Por décadas, el PRI doblegó al país. Tuvo un sistema rígido para controlarlo. No había más ideología que el pensamiento del Presidente en turno, él decidía por todos. La mayor prueba de su poderosa voluntad era la censura, el control de los actos ciudadanos y la designación del hombre que lo seguiría en el poder.
Apareció el PRD, una asociación de ex priistas, ex comunistas y de algunos dirigentes sociales que venían de los bajos fondos. La verdad es que desde el principio me pareció una mezcla peligrosa, a pesar de que fui invitado por el fundador a ser parte del nuevo organismo. Fiel a las tradiciones del país, tuvo un caudillo, enseguida vino otro, López Obrador. En poco más de una década se corrompieron e hicieron gala del absolutismo que todo político lleva oculto.

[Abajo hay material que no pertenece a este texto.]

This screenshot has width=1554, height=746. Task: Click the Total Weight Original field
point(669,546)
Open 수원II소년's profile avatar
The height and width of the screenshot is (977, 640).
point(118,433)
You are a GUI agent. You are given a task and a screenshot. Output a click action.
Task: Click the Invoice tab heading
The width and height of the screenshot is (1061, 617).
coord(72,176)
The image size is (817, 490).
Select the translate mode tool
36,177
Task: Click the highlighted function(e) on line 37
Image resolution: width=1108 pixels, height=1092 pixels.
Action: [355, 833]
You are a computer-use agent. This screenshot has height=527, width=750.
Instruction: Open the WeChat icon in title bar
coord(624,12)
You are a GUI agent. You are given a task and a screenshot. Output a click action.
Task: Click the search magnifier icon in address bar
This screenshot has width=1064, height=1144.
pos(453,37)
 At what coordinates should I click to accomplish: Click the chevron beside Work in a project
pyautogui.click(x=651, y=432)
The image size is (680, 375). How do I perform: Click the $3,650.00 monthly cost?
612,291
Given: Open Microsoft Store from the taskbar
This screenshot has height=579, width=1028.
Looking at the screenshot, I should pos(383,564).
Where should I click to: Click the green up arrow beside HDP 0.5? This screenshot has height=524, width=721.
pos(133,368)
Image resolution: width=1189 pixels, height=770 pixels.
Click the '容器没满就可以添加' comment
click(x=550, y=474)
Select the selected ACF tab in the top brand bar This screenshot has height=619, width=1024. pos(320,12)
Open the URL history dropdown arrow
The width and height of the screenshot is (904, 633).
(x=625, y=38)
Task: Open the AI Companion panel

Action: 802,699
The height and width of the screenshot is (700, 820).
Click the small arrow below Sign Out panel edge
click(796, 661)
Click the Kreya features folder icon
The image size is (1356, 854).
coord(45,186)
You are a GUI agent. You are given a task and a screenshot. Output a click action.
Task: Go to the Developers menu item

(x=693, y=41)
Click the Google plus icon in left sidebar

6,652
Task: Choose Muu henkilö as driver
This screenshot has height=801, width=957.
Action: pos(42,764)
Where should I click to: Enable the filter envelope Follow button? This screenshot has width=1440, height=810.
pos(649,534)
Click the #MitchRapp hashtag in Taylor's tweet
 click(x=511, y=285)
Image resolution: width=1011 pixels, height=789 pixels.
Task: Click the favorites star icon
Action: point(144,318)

Si en 2000 muchos millones de mexicanos fuimos a repudiar el autoritarismo priista, no nos percatamos de que venía otro peor: el perredista. Allí está el ejemplo de López Obrador, ya sin bases, sigue gritando, dando órdenes demenciales y manejando un ejército invisible en el país, aplaudido por sus más cercanos colaboradores que tampoco están en sus cabales. Cada delegación, cada municipio en sus manos, ha sido un alarde de control sobre la ciudadanía. La mejor prueba es la Ciudad de México, donde los jefes de Gobierno han duplicado el modo autoritario. No he visto peor absolutismo que el implantado por López Obrador y nada me irrita más que el dominio feroz que sobre ciudadanos e instituciones ejerce Marcelo Ebrard. Víctor Hugo Círigo acaba de señalar, en estas páginas, brutales ejemplos: el dominio sobre la Asamblea Legislativa, el atropello a las leyes existentes y la explotación de diversas fuentes de ingresos, permisibles e ilegales, para ganarle a otros partidos. Algo parecido ha precisado René Arce.
Si bien es posible decir que Calderón es un tanto ajeno a esa posibilidad aterradora (y no mucho si lo vemos manipulando a su partido), nada podemos señalar en beneficio de Ebrard. Es un acabado proyecto de tirano. Está formado en el mejor autoritarismo priista. No hay duda, la siguiente lucha, la que ya comenzó, debe ser contra la dictadura perredista en las delegaciones, municipios, ciertas gubernaturas y, desde luego, en la ciudad capital. En algún momento tendremos que comenzar a democratizar al país. Y esto pasa por la expulsión de Ebrard, AMLO, Barrales, Bejarano y Encinas, baluartes de la corrupción política y del despotismo tenaz.